# Churn prediction Model

This notebook defines a function which takes in a RFM dataframe and trains (and evaluates) a Logistic regression model to predict churn.

In [0]:
# Import libraries

from pyspark.ml.feature import VectorAssembler
from pyspark.ml.classification import LogisticRegression
from pyspark.ml import Pipeline
from pyspark.sql import DataFrame
from pyspark.ml.evaluation import BinaryClassificationEvaluator, MulticlassClassificationEvaluator
import mlflow
import mlflow.spark

In [0]:
rfm_data = spark.read.format("delta").load("/Volumes/portfolio/cltv_schema/portfolio_crm/rfm_data")

In [0]:
def lr_model(rfm_data: DataFrame, churn_recency: int = 90, model_path: str = "/Volumes/portfolio/cltv_schema/portfolio_crm/churn_model"):
    rfm = rfm_data.withColumn("Churn", (rfm_data["Recency"] > churn_recency).cast("integer"))

    features = ["Recency", "Frequency", "Monetary"]
    assembler = VectorAssembler(inputCols=features, outputCol="features")

    lr = LogisticRegression(featuresCol="features", labelCol="Churn")

    pipeline = Pipeline(stages=[assembler, lr])
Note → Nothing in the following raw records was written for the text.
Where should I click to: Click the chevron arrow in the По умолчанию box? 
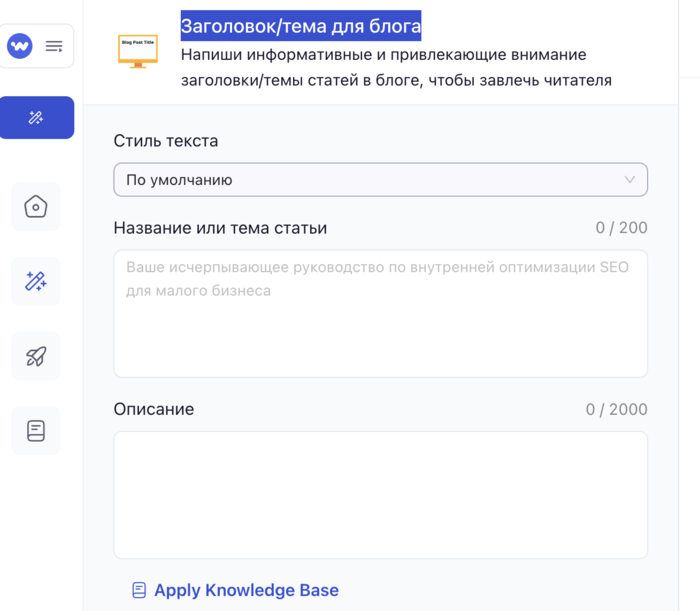[x=629, y=180]
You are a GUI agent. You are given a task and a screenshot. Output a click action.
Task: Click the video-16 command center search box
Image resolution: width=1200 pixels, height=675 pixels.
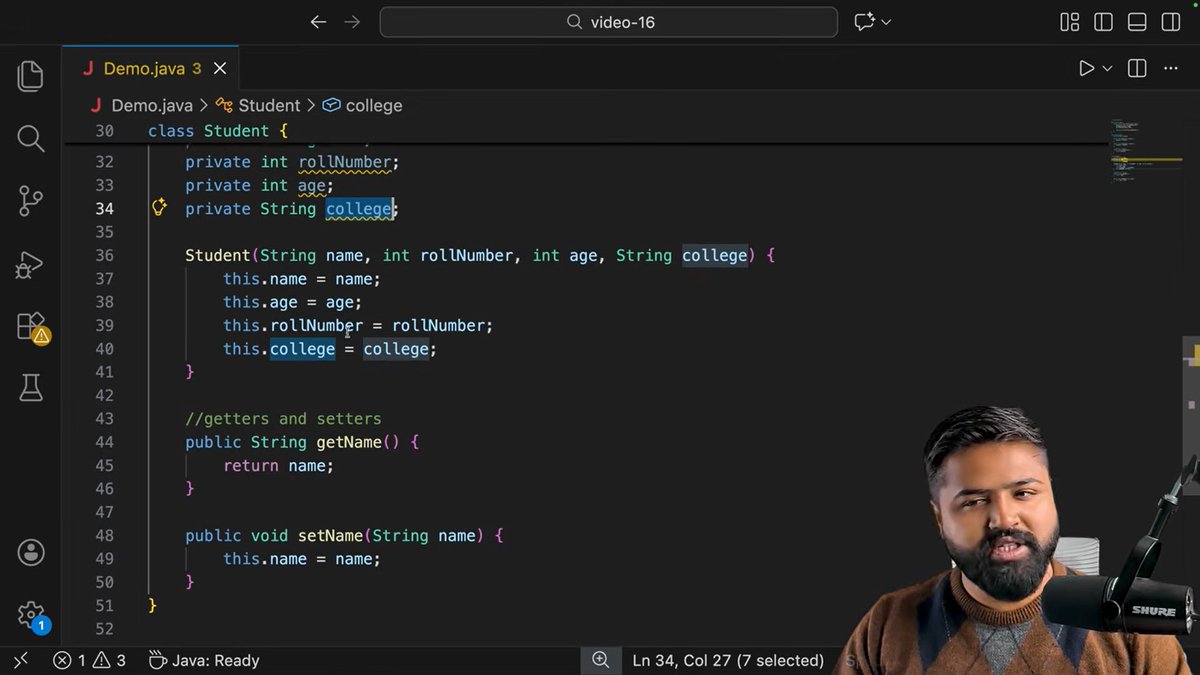pyautogui.click(x=608, y=21)
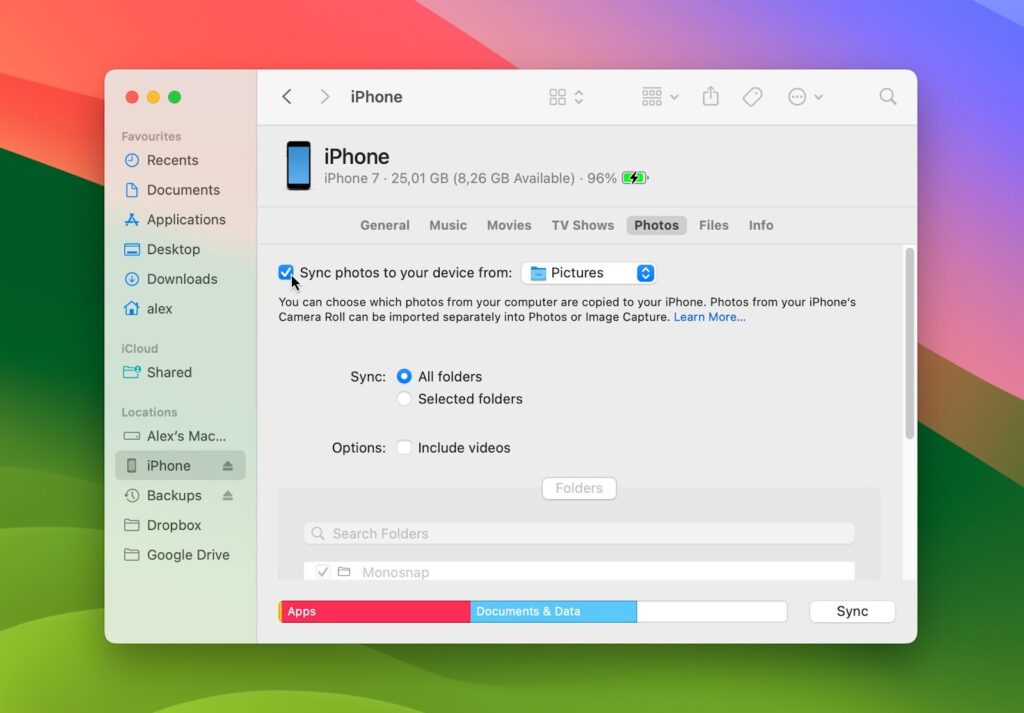1024x713 pixels.
Task: Click the red Apps storage segment
Action: [x=375, y=611]
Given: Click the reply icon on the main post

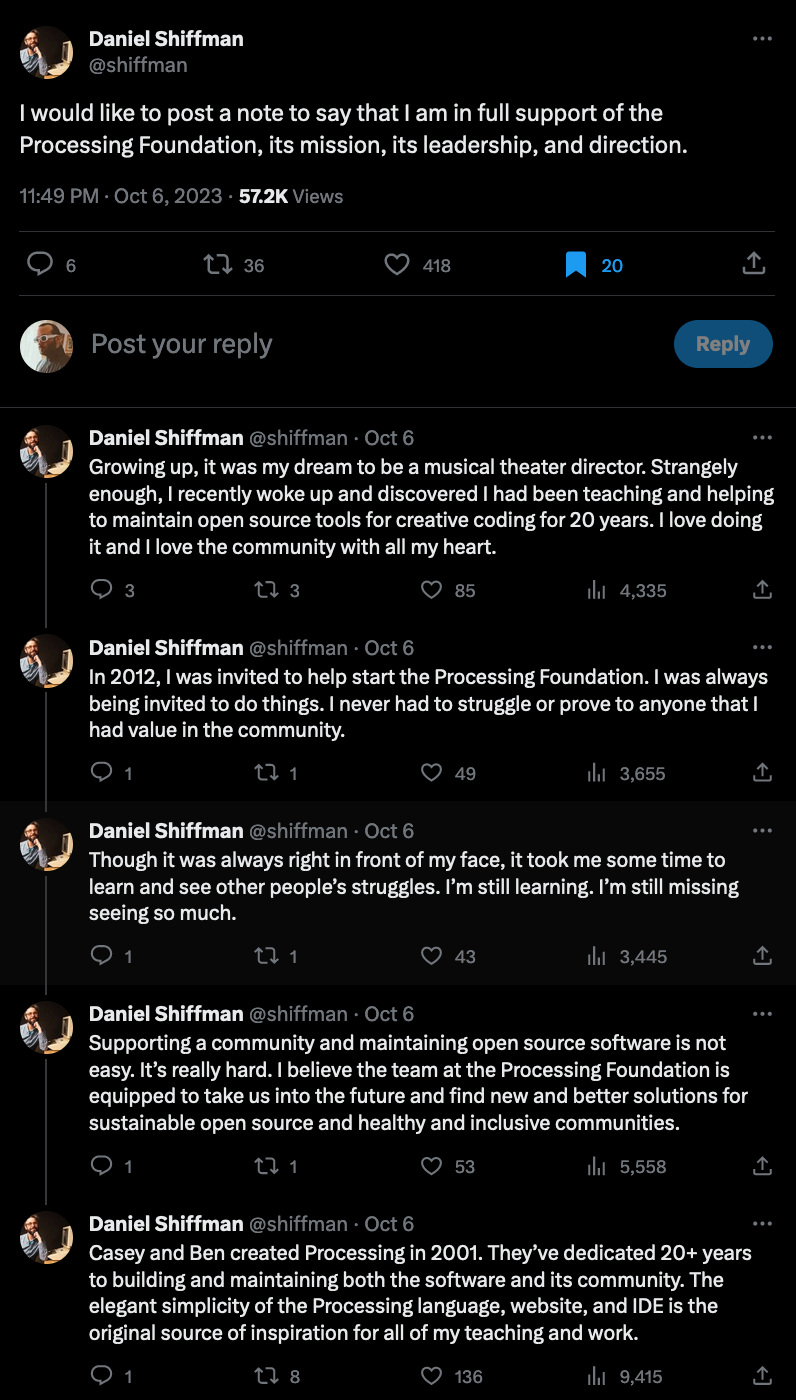Looking at the screenshot, I should pos(39,264).
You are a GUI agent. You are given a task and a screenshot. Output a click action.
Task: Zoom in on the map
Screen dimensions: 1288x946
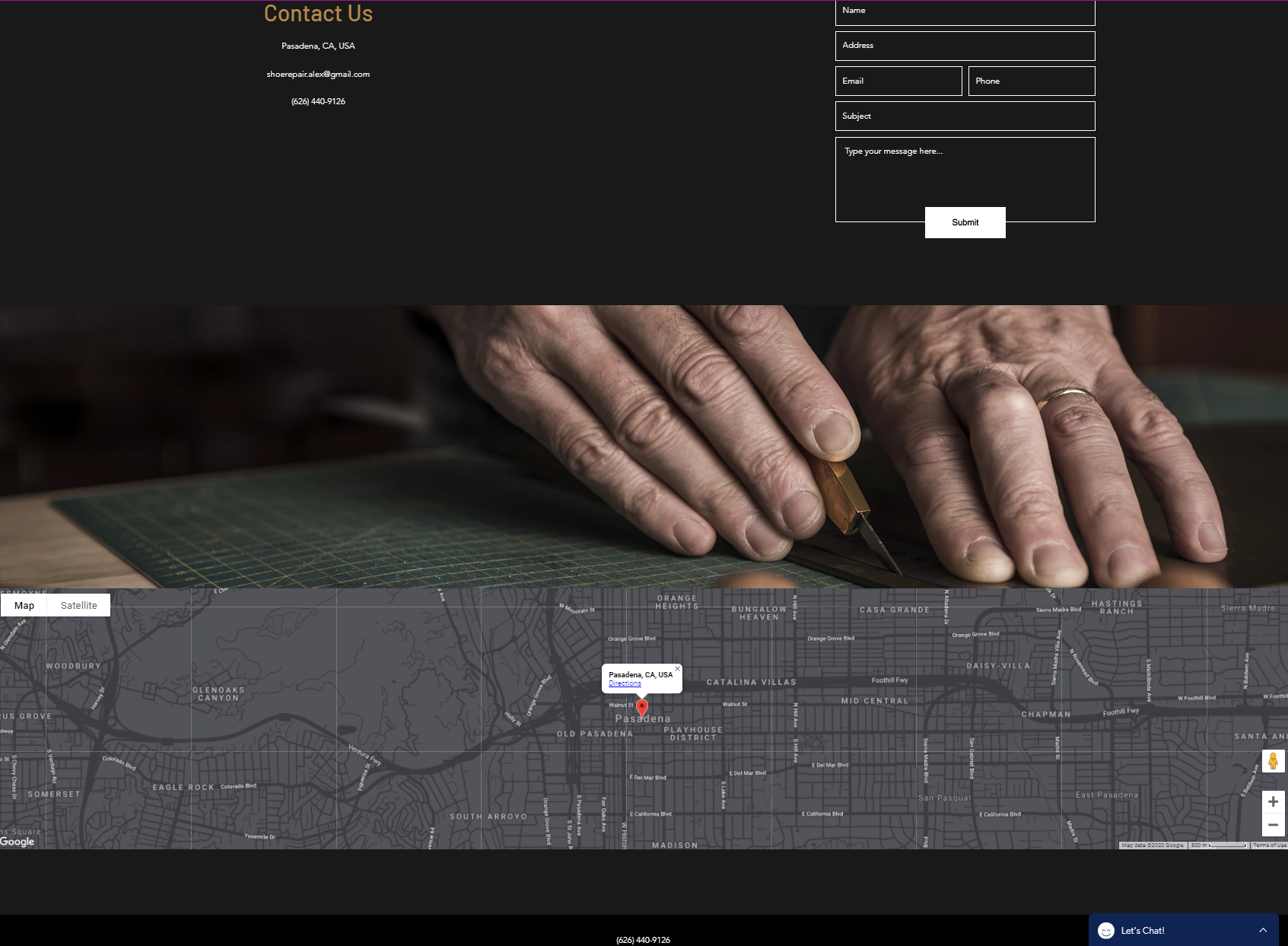[1273, 801]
    train, test = rfm.randomSplit([0.8, 0.2])
    model = pipeline.fit(train)

    model.write().overwrite().save(model_path)

     # Evaluate
    preds = model.transform(test)
    roc_auc = BinaryClassificationEvaluator(labelCol="Churn", metricName="areaUnderROC").evaluate(preds)
    pr_auc = BinaryClassificationEvaluator(labelCol="Churn", metricName="areaUnderPR").evaluate(preds)
    accuracy = MulticlassClassificationEvaluator(labelCol="Churn", metricName="accuracy").evaluate(preds)
    print(f"ROC AUC: {roc_auc}, PR AUC: {pr_auc}, Accuracy: {accuracy}")

    return model

In [0]:
lr_model(rfm_data)